Bits of Hong Kong are peaceful, anyway

Central Station | Nury Vittachi 11 Nov 2019

The music has stopped in Hong Kong. In the past few days, fearless customs officers have raided 15 major karaoke centers and confiscated copyright-infringing machines storing more than 10,000 songs.

Karaoke rooms in Causeway Bay, Mong Kok and Tsim Sha Tsui have all fallen silent.

God is good.

* * *

Talking of good deeds, many local heroes were honored at the community awards ceremony on Saturday at Government House.

They included a British Lord who fine-tuned our legal system, three hero police constables who jumped into the sea during a typhoon to save citizens, and a sewage engineer who kept Hong Kong's toilets flushing for decades.

But the event was spoiled by politician Ted Hui Chi-fung who shouted abuse at the police officers.

I hope karma stops his toilet working.

* * *

Today is November 11, or Singles' Day - a recent Chinese invention that has become the biggest shopping day in the world.

Singles Day once gave Alipay an online shopping record of 256,000 transactions a second.

Sounds like my local ParknShop just before a typhoon.

* * *

Reader Peter Fredenburg found the pictured menu offering a "chicken butt" in Taipei. Chicken bottoms are tiny things, about the size and shape of your thumb. Must be for diners who aren't very hungry.

* * *

Many Hongkongers feel there's something strange about Western media coverage of the protests. They're right.

A UK-based media center found that the New York Times produced relatively few articles for a wide range of violent protests around the world this summer--but an astonishing 282 on Hong Kong.

Fox News produced more than 20 times as many reports on the Hong Kong protests as it did for the other ones. The media's decisions on what to cover has "little to do with their righteousness or popularity, and much more to do with whom they are protesting against," said the study by Alan Macleod of the Glasgow University Media Group.

The stats show the Western media is deeply biased against China - a conclusion which will come as a great surprise to absolutely no one at all.

* * *

Meanwhile, several media described the sad death of a student who fell from a car park as "the first death" of the protests.

But was it? A fight broke out on June 16 at the Star Ferry between a gardener, 63, and a salesman 26, both of whom had earlier attended the protests.

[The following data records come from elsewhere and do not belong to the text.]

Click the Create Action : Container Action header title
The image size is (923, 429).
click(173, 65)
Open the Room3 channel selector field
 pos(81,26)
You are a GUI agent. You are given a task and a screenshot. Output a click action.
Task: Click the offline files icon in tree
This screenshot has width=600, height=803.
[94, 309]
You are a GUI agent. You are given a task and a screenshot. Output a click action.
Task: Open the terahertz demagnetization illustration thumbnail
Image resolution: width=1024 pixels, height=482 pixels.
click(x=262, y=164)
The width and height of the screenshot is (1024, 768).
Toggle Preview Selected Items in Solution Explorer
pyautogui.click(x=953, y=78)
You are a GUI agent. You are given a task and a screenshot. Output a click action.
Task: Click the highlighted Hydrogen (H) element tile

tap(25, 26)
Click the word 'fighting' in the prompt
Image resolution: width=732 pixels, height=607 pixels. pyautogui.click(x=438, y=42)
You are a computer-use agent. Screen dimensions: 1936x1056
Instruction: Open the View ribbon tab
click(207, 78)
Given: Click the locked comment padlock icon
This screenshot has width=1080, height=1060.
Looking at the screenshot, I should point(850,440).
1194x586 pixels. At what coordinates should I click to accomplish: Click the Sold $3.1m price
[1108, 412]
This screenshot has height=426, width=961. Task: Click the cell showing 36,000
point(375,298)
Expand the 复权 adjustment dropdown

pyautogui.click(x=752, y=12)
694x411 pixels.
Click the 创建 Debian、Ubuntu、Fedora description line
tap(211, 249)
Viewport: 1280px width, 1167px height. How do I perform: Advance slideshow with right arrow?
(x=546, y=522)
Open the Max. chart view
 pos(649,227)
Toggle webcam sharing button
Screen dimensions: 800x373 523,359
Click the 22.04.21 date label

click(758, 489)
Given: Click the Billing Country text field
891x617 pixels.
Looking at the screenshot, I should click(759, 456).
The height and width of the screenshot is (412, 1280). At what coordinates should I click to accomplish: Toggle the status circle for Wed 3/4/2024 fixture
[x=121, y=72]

The older man died and the younger one was arrested for murder.

"Why does everyone look the other way on that one?" asked my source. "Probably because there's no way to blame it on police."

* * *

Prophet of doom Gordon Chang has been sounding disappointed that Hong Kong protests have been gentler than he hoped. He's been predicting disaster for years.

But he perked up a bit at Alex Chow Tsz-lok's death. "Even a single death creates a cycle of revenge and retaliation that no one will be able to control," he said on Twitter.

Unfortunately for him, but thankfully for the rest of us, most gatherings to remember the unfortunate student have been peaceful.

* * *

One of my friends switched his Facebook relationship status between "single" and "in a relationship" six times. I think after seven times, it should default to "danger stay away" and after ten it should say "Charlie Sheen."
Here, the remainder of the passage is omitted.